Segment Start: SOURCE MATERIAL

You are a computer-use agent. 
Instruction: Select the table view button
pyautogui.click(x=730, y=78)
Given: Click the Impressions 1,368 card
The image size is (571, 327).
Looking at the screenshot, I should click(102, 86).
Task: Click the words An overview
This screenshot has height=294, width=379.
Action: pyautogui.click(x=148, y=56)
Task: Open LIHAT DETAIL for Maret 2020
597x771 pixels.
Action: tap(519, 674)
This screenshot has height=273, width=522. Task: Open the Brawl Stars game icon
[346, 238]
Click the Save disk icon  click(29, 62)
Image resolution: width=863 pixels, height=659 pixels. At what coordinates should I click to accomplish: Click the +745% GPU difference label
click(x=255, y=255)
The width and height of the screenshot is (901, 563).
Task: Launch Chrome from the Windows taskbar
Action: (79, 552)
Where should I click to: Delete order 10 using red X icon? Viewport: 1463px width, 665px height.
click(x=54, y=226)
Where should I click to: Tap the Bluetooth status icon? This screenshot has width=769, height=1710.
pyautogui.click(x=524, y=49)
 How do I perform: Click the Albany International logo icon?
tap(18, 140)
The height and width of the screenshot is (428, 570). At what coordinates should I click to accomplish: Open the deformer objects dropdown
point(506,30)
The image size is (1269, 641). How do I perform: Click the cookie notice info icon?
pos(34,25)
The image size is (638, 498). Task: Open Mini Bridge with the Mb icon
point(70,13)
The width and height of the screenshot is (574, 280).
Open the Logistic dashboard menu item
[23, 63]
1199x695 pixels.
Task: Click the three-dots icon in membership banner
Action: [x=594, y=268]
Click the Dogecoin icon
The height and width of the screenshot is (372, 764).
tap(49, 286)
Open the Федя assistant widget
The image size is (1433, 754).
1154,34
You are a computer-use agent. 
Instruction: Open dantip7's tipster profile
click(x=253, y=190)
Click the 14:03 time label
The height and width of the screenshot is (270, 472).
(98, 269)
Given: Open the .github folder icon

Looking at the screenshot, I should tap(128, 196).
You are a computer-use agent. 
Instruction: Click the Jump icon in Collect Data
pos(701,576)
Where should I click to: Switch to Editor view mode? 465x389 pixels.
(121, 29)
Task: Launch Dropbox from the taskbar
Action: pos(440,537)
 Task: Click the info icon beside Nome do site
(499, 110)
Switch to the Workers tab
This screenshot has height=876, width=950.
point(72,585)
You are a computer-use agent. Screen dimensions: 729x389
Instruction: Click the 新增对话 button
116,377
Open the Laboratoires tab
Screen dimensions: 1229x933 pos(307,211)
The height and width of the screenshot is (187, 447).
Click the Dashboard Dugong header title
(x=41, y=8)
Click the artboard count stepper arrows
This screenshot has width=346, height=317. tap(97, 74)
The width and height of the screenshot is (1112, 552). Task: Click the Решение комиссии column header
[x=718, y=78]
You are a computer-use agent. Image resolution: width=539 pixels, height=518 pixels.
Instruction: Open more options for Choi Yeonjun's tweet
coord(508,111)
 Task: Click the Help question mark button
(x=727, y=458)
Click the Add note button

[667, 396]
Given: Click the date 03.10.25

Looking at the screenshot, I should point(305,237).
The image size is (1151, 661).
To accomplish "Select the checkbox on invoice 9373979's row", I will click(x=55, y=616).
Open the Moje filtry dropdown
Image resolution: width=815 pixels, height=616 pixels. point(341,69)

Segment End: SOURCE MATERIAL

### HOW TO COMPLETE THIS TASK:
Give back each record above exactly as written.

### RESPONSE TO THE TASK:
You are a computer-use agent. 
Instruction: Select the table view button
pyautogui.click(x=730, y=78)
Given: Click the Impressions 1,368 card
The image size is (571, 327).
Looking at the screenshot, I should click(102, 86).
Task: Click the words An overview
This screenshot has height=294, width=379.
Action: pyautogui.click(x=148, y=56)
Task: Open LIHAT DETAIL for Maret 2020
597x771 pixels.
Action: tap(519, 674)
This screenshot has height=273, width=522. Task: Open the Brawl Stars game icon
[346, 238]
Click the Save disk icon  click(29, 62)
Image resolution: width=863 pixels, height=659 pixels. At what coordinates should I click to accomplish: Click the +745% GPU difference label
click(x=255, y=255)
The width and height of the screenshot is (901, 563).
Task: Launch Chrome from the Windows taskbar
Action: (79, 552)
Where should I click to: Delete order 10 using red X icon? Viewport: 1463px width, 665px height.
click(x=54, y=226)
Where should I click to: Tap the Bluetooth status icon? This screenshot has width=769, height=1710.
pyautogui.click(x=524, y=49)
 How do I perform: Click the Albany International logo icon?
tap(18, 140)
The height and width of the screenshot is (428, 570). At what coordinates should I click to accomplish: Open the deformer objects dropdown
point(506,30)
The image size is (1269, 641). How do I perform: Click the cookie notice info icon?
pos(34,25)
The image size is (638, 498). Task: Open Mini Bridge with the Mb icon
point(70,13)
The width and height of the screenshot is (574, 280).
Open the Logistic dashboard menu item
[23, 63]
1199x695 pixels.
Task: Click the three-dots icon in membership banner
Action: [x=594, y=268]
Click the Dogecoin icon
The height and width of the screenshot is (372, 764).
tap(49, 286)
Open the Федя assistant widget
The image size is (1433, 754).
1154,34
You are a computer-use agent. 
Instruction: Open dantip7's tipster profile
click(x=253, y=190)
Click the 14:03 time label
The height and width of the screenshot is (270, 472).
(98, 269)
Given: Open the .github folder icon

Looking at the screenshot, I should tap(128, 196).
You are a computer-use agent. 
Instruction: Click the Jump icon in Collect Data
pos(701,576)
Where should I click to: Switch to Editor view mode? 465x389 pixels.
(121, 29)
Task: Launch Dropbox from the taskbar
Action: pos(440,537)
 Task: Click the info icon beside Nome do site
(499, 110)
Switch to the Workers tab
This screenshot has height=876, width=950.
point(72,585)
You are a computer-use agent. Screen dimensions: 729x389
Instruction: Click the 新增对话 button
116,377
Open the Laboratoires tab
Screen dimensions: 1229x933 pos(307,211)
The height and width of the screenshot is (187, 447).
Click the Dashboard Dugong header title
(x=41, y=8)
Click the artboard count stepper arrows
This screenshot has width=346, height=317. tap(97, 74)
The width and height of the screenshot is (1112, 552). Task: Click the Решение комиссии column header
[x=718, y=78]
You are a computer-use agent. Image resolution: width=539 pixels, height=518 pixels.
Instruction: Open more options for Choi Yeonjun's tweet
coord(508,111)
 Task: Click the Help question mark button
(x=727, y=458)
Click the Add note button

[667, 396]
Given: Click the date 03.10.25

Looking at the screenshot, I should point(305,237).
The image size is (1151, 661).
To accomplish "Select the checkbox on invoice 9373979's row", I will click(x=55, y=616).
Open the Moje filtry dropdown
Image resolution: width=815 pixels, height=616 pixels. point(341,69)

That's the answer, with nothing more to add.